#### [PROBLEM]
Please repeat, unchanged, the lines at the top of the listing below, ending with the one that has "The height and width of the screenshot is (234, 312).".

#### [SUPPLIED MATERIAL]
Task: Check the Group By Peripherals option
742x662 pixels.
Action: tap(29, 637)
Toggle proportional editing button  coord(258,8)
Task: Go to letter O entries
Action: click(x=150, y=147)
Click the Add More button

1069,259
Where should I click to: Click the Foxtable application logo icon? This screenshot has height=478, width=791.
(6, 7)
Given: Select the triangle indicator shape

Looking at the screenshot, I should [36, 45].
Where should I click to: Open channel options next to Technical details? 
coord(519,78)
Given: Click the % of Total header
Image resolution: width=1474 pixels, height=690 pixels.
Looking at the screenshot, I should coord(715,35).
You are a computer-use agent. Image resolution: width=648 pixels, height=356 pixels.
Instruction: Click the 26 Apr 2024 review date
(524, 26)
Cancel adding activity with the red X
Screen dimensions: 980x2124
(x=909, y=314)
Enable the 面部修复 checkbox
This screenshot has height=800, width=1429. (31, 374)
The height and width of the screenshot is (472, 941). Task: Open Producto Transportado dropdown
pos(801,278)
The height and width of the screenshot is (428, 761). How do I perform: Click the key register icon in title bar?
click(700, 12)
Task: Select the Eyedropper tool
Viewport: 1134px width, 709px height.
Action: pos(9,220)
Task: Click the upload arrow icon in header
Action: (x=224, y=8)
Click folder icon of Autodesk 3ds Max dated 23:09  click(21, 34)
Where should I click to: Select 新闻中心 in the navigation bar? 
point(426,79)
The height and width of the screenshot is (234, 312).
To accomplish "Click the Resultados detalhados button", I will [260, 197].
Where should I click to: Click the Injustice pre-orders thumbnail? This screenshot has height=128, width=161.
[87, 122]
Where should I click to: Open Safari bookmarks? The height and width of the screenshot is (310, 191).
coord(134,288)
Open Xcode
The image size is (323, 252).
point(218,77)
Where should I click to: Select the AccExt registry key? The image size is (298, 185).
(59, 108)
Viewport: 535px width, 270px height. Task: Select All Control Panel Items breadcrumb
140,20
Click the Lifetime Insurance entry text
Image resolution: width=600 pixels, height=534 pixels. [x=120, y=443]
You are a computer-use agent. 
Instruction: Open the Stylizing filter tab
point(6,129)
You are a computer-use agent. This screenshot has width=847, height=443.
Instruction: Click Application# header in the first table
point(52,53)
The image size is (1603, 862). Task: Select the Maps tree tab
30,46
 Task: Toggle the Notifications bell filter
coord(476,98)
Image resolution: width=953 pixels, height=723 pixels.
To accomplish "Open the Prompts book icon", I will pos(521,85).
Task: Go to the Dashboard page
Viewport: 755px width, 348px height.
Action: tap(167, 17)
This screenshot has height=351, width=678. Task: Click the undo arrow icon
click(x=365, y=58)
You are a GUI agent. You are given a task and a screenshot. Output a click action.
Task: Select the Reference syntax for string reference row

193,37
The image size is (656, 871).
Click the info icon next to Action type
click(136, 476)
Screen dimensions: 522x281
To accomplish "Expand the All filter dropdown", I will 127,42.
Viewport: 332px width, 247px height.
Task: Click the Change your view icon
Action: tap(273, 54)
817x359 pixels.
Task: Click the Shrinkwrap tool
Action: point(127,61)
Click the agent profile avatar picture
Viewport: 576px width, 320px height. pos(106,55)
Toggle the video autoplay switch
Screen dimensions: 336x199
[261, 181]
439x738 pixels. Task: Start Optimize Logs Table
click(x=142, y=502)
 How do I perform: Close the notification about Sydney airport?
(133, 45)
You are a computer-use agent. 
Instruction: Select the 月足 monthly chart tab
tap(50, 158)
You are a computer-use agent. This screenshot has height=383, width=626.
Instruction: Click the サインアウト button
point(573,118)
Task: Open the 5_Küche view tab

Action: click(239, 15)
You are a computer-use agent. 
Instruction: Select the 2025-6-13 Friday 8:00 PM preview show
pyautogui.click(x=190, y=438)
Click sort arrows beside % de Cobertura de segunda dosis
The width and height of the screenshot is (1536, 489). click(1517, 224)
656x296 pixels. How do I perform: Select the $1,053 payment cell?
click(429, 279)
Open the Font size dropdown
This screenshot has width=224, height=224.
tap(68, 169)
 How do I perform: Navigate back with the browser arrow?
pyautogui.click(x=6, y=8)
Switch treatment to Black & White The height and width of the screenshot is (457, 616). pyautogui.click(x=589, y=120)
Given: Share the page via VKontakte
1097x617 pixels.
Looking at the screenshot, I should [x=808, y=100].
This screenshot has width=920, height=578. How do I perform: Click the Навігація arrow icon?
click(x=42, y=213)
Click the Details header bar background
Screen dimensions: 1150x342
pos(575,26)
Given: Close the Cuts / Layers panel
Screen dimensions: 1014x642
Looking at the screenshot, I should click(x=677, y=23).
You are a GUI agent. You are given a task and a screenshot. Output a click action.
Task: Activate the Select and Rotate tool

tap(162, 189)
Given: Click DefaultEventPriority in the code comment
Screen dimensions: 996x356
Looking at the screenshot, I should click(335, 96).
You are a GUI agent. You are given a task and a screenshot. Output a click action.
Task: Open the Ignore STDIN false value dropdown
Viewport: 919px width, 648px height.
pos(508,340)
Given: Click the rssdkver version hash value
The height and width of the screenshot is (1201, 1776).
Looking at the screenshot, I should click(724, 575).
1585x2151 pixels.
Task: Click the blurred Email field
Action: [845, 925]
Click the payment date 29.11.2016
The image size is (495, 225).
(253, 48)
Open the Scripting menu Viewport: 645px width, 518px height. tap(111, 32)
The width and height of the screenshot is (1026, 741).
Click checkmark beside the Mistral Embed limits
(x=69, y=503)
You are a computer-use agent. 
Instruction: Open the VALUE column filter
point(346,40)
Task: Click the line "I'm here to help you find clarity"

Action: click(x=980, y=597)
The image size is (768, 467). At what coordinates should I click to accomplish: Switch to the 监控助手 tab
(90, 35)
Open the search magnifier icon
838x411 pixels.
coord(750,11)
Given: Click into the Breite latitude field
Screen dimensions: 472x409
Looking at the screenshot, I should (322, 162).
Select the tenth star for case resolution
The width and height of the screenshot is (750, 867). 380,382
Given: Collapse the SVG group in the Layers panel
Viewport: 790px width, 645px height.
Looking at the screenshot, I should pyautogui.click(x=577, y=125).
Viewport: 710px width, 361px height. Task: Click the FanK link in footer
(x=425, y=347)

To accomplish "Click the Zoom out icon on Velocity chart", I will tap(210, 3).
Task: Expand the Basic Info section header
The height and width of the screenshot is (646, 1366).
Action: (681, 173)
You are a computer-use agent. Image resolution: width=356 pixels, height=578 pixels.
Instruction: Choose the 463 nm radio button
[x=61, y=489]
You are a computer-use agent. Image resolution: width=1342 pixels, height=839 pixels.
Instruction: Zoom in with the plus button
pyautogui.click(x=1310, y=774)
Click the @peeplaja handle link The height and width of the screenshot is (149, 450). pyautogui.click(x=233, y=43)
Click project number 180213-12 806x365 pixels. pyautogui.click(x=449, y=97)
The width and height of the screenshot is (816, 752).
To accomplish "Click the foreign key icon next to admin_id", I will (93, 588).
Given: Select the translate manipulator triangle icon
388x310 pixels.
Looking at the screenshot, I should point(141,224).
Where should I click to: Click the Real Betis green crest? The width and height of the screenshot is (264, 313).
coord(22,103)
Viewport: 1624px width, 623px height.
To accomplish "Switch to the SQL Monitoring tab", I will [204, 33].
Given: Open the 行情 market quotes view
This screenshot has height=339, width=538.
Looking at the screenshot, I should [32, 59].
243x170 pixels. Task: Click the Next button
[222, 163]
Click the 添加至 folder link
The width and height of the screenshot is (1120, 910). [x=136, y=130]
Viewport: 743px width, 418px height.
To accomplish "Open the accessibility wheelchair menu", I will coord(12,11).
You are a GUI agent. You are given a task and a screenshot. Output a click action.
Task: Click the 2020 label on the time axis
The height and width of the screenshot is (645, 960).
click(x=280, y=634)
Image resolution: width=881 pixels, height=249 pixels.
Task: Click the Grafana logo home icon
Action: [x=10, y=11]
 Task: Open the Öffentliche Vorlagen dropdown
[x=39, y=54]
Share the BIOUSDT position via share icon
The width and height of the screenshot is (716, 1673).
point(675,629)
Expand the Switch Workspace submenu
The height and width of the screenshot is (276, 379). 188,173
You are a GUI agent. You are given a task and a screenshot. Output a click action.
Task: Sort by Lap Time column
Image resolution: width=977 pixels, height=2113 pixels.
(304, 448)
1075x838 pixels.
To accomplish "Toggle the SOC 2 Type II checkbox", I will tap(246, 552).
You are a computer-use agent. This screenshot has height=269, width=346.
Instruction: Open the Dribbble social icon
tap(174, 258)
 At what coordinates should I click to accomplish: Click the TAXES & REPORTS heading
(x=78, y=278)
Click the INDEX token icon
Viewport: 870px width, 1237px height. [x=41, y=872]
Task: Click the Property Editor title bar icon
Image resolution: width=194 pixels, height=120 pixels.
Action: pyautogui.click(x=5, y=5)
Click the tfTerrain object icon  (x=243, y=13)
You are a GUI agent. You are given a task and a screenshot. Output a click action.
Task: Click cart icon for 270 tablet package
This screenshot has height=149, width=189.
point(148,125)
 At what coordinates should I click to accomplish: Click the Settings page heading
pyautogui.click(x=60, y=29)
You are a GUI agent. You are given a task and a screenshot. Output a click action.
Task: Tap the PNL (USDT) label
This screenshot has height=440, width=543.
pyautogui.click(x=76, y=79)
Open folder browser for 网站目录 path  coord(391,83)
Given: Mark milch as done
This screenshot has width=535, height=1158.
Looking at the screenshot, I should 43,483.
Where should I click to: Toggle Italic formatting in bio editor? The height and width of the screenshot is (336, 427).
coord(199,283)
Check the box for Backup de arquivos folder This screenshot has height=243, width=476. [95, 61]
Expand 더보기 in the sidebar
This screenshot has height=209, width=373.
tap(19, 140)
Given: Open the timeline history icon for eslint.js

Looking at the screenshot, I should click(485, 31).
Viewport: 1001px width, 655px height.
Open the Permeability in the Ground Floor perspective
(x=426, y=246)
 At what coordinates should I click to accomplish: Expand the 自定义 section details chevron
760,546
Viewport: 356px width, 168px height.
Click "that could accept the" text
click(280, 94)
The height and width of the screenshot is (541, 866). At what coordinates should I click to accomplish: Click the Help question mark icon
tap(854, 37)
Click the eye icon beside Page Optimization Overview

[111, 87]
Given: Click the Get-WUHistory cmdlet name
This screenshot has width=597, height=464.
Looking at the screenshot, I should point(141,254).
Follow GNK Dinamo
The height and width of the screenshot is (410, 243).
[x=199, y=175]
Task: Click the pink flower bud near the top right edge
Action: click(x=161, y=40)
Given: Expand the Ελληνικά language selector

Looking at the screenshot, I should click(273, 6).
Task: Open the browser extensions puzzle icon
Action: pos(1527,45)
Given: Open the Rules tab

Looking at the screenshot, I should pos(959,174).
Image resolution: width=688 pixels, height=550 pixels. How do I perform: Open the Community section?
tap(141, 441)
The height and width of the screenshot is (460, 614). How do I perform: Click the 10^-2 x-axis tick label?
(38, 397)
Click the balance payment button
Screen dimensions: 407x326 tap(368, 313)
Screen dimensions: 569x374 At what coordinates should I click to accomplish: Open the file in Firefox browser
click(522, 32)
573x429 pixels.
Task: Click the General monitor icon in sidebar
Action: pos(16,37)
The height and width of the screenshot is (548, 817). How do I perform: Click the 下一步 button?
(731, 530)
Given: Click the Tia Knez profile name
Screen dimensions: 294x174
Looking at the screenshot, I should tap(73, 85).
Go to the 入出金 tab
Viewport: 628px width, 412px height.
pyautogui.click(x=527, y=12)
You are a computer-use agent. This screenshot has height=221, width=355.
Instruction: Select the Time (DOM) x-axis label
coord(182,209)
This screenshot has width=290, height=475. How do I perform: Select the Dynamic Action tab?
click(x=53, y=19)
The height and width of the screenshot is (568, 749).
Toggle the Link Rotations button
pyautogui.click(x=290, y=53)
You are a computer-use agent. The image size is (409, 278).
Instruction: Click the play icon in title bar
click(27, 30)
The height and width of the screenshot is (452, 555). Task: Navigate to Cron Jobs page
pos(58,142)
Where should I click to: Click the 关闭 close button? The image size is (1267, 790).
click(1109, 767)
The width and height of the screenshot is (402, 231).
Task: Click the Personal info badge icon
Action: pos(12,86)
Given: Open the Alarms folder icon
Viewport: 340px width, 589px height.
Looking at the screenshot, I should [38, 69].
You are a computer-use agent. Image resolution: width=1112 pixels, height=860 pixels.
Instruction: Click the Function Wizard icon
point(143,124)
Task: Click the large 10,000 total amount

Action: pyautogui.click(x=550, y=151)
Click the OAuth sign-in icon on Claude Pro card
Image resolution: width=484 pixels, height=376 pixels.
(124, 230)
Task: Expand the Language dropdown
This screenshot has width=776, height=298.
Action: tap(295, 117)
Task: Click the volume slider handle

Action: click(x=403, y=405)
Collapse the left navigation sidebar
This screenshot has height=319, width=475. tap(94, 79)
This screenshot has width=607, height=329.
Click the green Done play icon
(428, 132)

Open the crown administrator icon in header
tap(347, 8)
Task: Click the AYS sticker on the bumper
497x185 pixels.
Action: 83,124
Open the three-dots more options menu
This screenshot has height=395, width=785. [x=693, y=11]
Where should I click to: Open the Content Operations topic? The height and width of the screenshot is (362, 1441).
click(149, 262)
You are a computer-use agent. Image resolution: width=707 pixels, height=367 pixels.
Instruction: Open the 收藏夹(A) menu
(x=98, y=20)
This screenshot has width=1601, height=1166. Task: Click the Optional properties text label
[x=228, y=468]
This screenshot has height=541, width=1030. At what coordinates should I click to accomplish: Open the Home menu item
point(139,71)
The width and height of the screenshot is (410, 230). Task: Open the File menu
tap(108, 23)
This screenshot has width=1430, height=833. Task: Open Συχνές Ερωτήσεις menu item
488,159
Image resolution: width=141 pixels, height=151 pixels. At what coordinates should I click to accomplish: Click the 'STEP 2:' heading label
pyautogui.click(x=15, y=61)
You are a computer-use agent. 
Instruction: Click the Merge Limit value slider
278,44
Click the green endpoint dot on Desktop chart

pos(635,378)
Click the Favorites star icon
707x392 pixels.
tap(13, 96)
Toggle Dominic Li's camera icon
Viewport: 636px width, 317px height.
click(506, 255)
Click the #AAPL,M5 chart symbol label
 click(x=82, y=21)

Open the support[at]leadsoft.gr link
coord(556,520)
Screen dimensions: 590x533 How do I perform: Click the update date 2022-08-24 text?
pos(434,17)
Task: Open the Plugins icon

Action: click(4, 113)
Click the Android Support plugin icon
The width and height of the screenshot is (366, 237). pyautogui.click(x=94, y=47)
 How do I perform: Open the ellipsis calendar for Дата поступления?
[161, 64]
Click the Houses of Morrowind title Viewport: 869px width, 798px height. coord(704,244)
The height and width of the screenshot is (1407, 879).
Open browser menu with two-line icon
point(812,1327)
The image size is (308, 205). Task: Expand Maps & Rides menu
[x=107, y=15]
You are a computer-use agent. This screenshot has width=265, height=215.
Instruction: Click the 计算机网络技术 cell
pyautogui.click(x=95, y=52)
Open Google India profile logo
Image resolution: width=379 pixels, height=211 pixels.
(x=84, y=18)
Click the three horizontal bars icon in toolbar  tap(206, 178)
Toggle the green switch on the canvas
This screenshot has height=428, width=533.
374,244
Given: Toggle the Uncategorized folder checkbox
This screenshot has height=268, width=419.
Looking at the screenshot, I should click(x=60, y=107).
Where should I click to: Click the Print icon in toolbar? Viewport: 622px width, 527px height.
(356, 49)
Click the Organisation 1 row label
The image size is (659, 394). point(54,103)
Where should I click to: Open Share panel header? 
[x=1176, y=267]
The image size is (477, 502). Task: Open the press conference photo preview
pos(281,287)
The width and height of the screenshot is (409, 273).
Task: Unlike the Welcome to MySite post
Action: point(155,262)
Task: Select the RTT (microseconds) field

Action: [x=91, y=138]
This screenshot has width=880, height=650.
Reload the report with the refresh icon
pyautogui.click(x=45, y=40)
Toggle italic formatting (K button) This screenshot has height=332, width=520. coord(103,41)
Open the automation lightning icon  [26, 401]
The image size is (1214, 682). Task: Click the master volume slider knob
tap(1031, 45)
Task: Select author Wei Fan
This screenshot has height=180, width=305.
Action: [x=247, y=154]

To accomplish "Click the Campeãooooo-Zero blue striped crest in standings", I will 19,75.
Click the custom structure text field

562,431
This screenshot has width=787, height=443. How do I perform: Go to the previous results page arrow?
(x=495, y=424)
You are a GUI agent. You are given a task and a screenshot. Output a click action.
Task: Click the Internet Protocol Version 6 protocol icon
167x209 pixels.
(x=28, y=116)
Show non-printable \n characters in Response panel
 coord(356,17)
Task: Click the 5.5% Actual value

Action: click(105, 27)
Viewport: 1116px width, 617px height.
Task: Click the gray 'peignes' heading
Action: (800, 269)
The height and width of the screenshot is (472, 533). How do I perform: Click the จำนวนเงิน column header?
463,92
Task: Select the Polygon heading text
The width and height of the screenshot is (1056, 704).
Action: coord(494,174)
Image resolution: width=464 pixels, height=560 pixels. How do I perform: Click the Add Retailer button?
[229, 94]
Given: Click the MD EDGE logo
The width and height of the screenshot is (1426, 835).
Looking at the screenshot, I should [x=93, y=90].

#### [TASK ANSWER]
Task: Check the Group By Peripherals option
742x662 pixels.
Action: tap(29, 637)
Toggle proportional editing button  coord(258,8)
Task: Go to letter O entries
Action: click(x=150, y=147)
Click the Add More button

1069,259
Where should I click to: Click the Foxtable application logo icon? This screenshot has height=478, width=791.
(6, 7)
Given: Select the triangle indicator shape

Looking at the screenshot, I should [36, 45].
Where should I click to: Open channel options next to Technical details? 
coord(519,78)
Given: Click the % of Total header
Image resolution: width=1474 pixels, height=690 pixels.
Looking at the screenshot, I should coord(715,35).
You are a computer-use agent. Image resolution: width=648 pixels, height=356 pixels.
Instruction: Click the 26 Apr 2024 review date
(524, 26)
Cancel adding activity with the red X
Screen dimensions: 980x2124
(x=909, y=314)
Enable the 面部修复 checkbox
This screenshot has height=800, width=1429. (31, 374)
The height and width of the screenshot is (472, 941). Task: Open Producto Transportado dropdown
pos(801,278)
The height and width of the screenshot is (428, 761). How do I perform: Click the key register icon in title bar?
click(700, 12)
Task: Select the Eyedropper tool
Viewport: 1134px width, 709px height.
Action: pos(9,220)
Task: Click the upload arrow icon in header
Action: (x=224, y=8)
Click folder icon of Autodesk 3ds Max dated 23:09  click(21, 34)
Where should I click to: Select 新闻中心 in the navigation bar? 
point(426,79)
The height and width of the screenshot is (234, 312).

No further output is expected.